Electricity Bills: Pakistan to Provide Relief to ‘Consumers Using Up to 300 Units in October’

Over the weekend, thousands of Pakistanis took to the streets and engaged in nationwide strikes in response to a significant increase in electricity bills. This has put pressure on the caretaker government, especially as the country faces one of the most severe economic crises in recent memory.

The public is demanding that the caretaker government reverse the additional charges that have made electricity almost unaffordable for many citizens. In response, the interim government has reportedly decided to provide relief to power consumers by exempting up to 300 units from charges on October’s bills.
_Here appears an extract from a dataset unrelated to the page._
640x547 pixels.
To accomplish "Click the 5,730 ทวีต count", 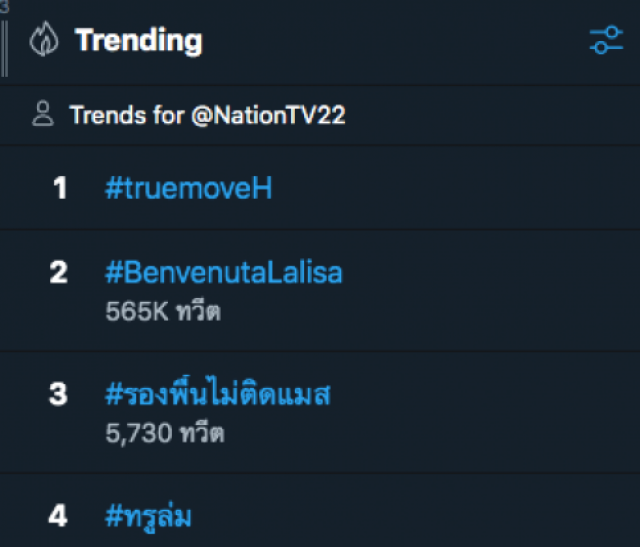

Media reports suggest that consumers with electricity bills of up to Rs70,000 will receive relief of approximately Rs13,000, which translates to nearly 20 percent of their bill amount. To address the growing discontent, the government is working on a strategy to appease the frustrated populace. The cabinet, led by Kakar, is engaged in discussions with the International Monetary Fund (IMF) regarding this relief initiative. It’s worth noting that the IMF had previously rejected a proposal for subsidies.

The IMF has reportedly requested further data from Pakistani officials, and a final decision on this matter is expected in the coming days. Last week, interim Finance Minister Shamshad Akhtar held virtual discussions with Esther Perez Ruiz, the IMF’s Resident Representative for Pakistan. During these talks, Ruiz requested a written plan from the interim government detailing the collection of electricity bills and relief measures.

It’s important to note that there are multiple taxes included in the electricity bills that Pakistanis are currently paying. As of now, there have been no directives from the IMF to reduce the price of electricity, and it is likely that the bills will be collected in installments.

In the midst of these developments, nationwide protests and strikes continue unabated. Citizens are burning their bills in protest, and calls for civil disobedience are gaining momentum.

Furthermore, demonstrators are blocking key roads across the country, demanding that the government reevaluate the taxes associated with electricity bills.